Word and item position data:
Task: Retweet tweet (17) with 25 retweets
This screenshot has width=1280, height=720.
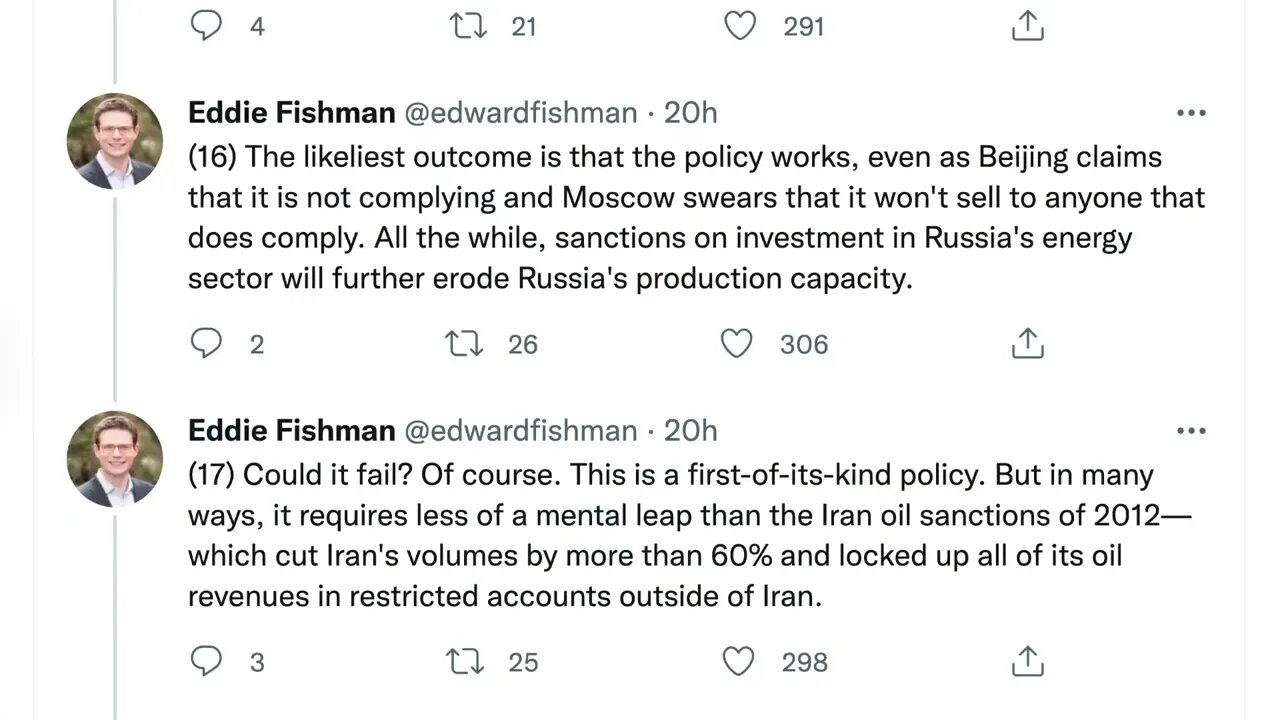Action: pyautogui.click(x=464, y=661)
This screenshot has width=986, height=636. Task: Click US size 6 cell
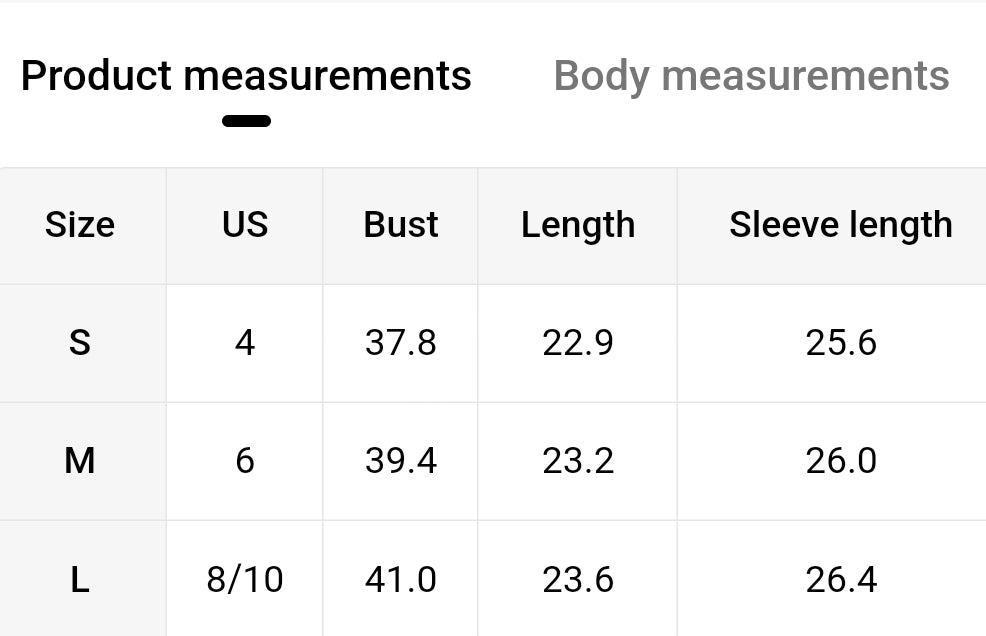point(245,461)
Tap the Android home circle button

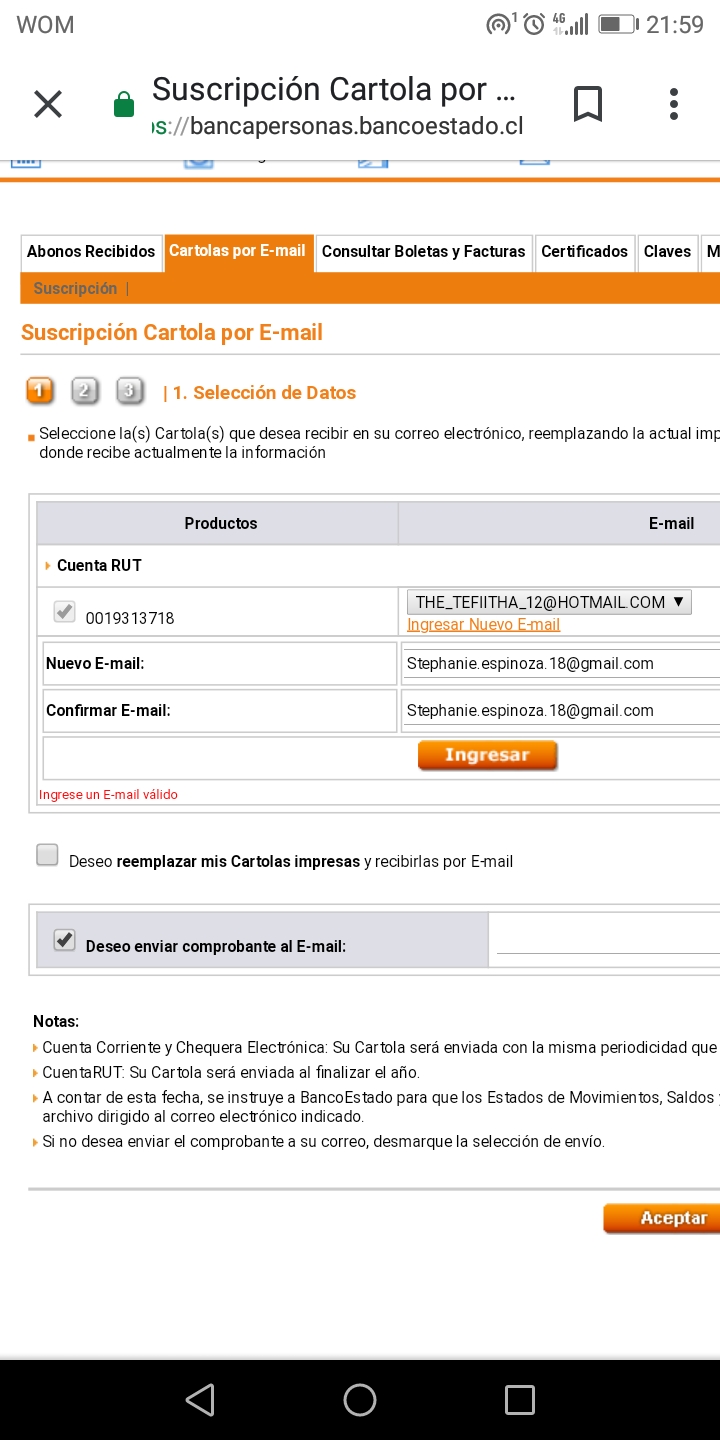(x=360, y=1400)
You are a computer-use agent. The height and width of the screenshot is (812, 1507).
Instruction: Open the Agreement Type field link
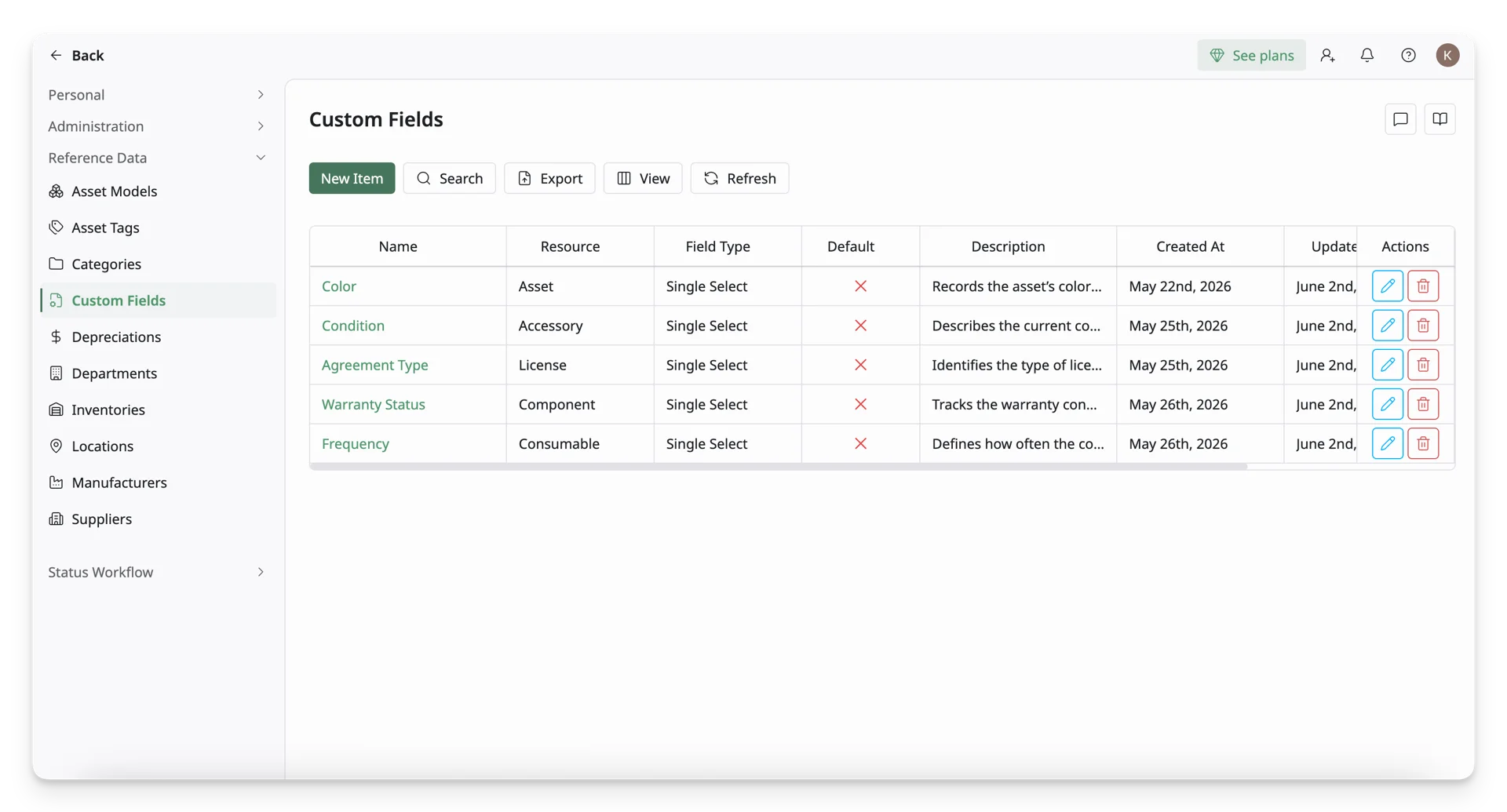tap(374, 365)
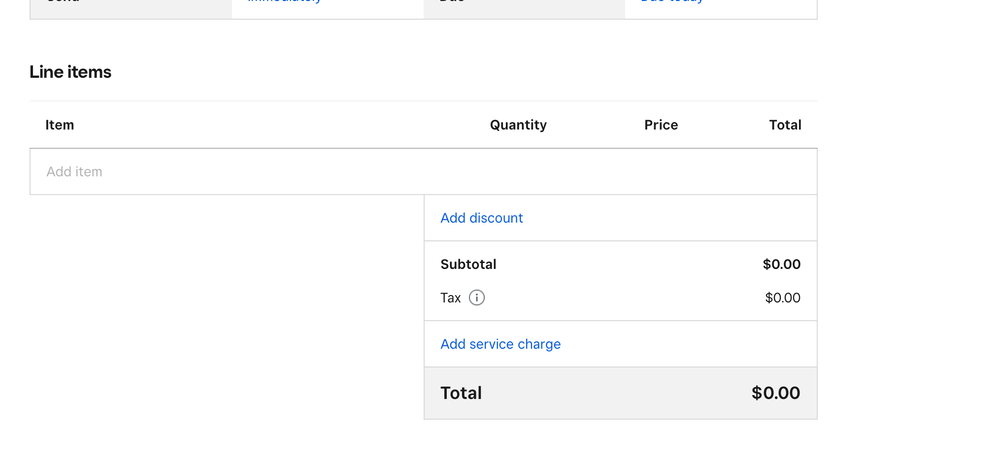999x464 pixels.
Task: Click the Item column header
Action: [x=60, y=125]
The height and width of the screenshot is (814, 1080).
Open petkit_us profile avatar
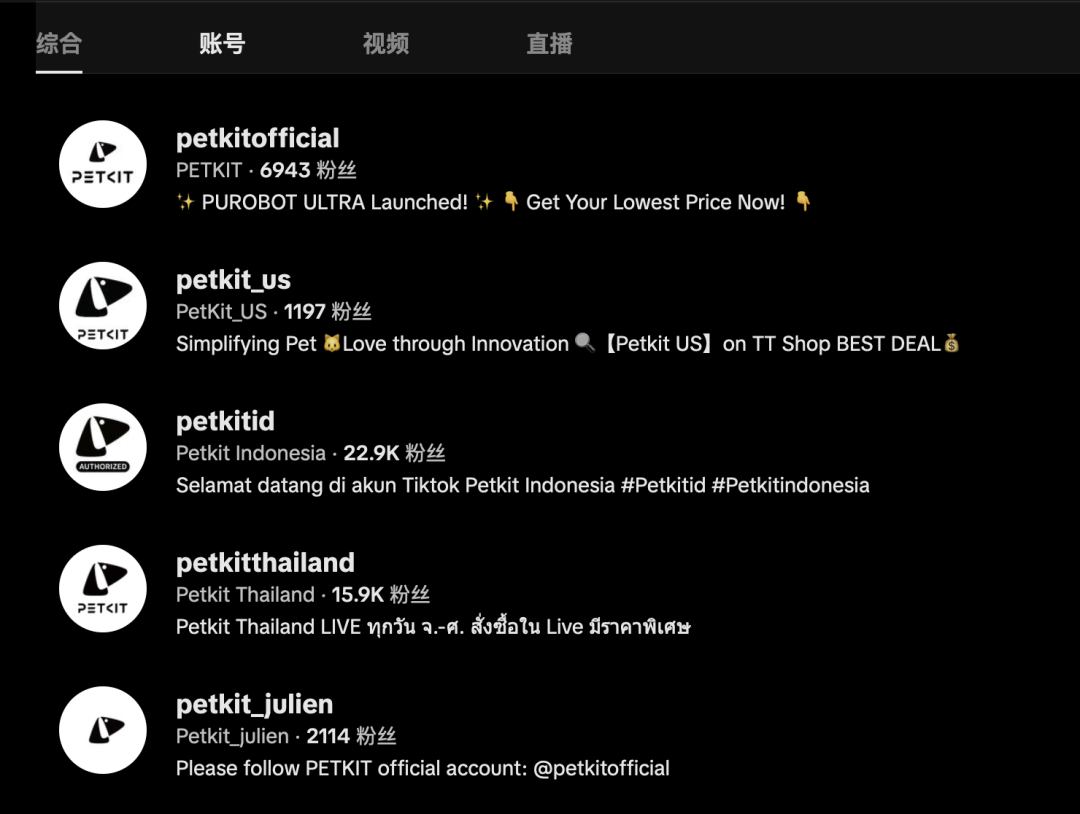(103, 306)
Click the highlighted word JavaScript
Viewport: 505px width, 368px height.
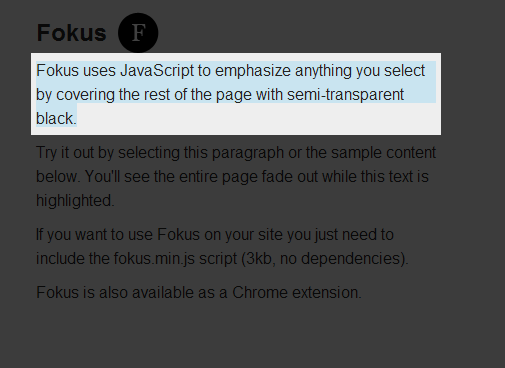click(x=157, y=71)

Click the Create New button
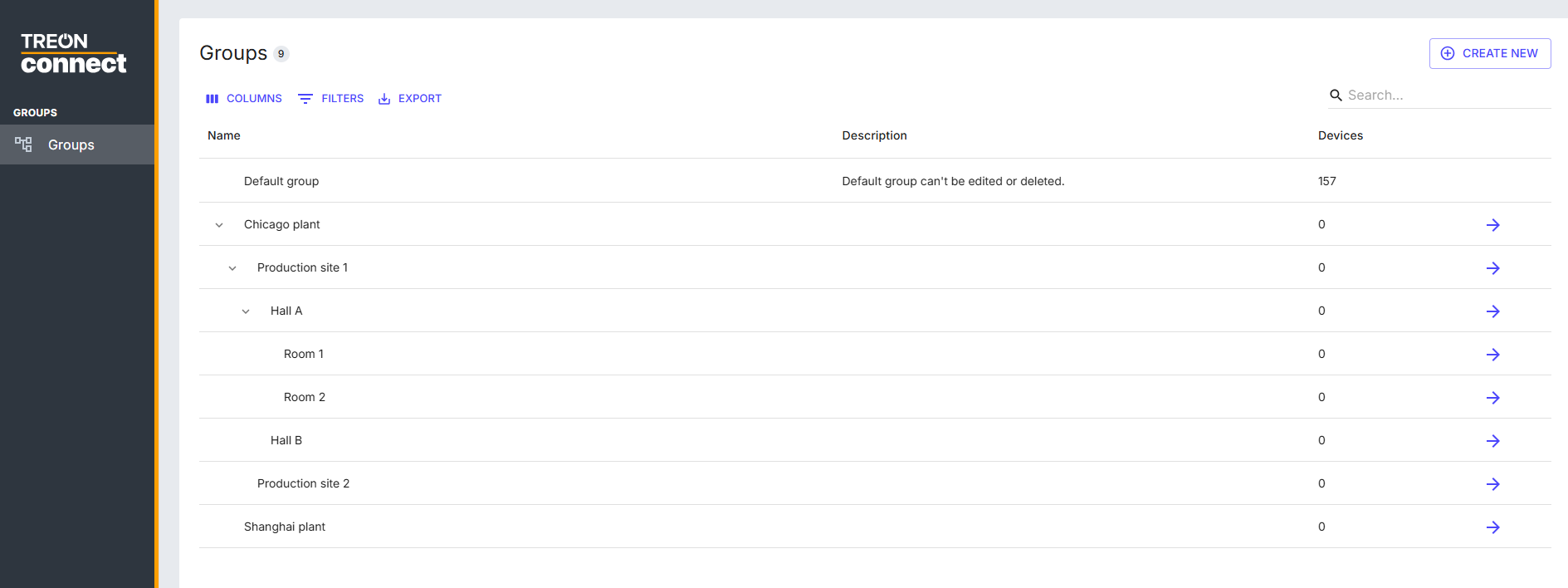(x=1489, y=53)
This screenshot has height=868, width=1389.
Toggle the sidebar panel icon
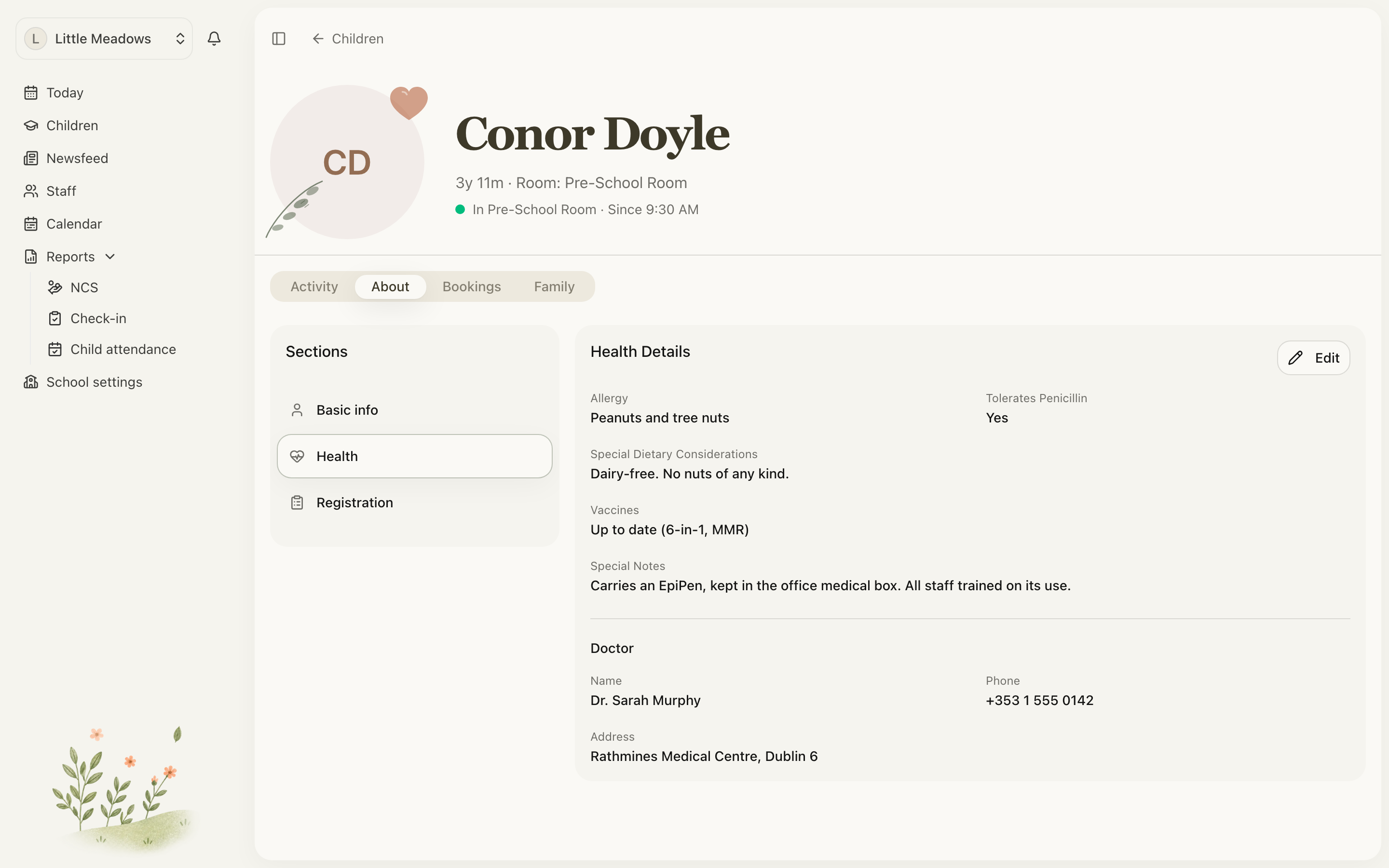[278, 39]
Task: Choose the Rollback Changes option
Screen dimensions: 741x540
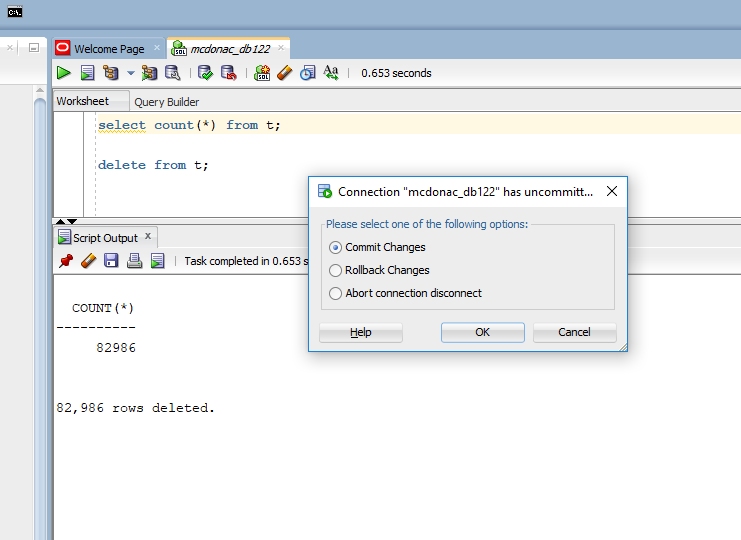Action: point(336,270)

Given problem » Gather every line of the rows above that contains the string "screenshot" and list those lines.

Solved problem »
This screenshot has width=1280, height=720.
This screenshot has width=986, height=636. Task: Click US size 6 cell
You are a computer-use agent. The height and width of the screenshot is (812, 1507).
The height and width of the screenshot is (814, 1080).
This screenshot has height=868, width=1389.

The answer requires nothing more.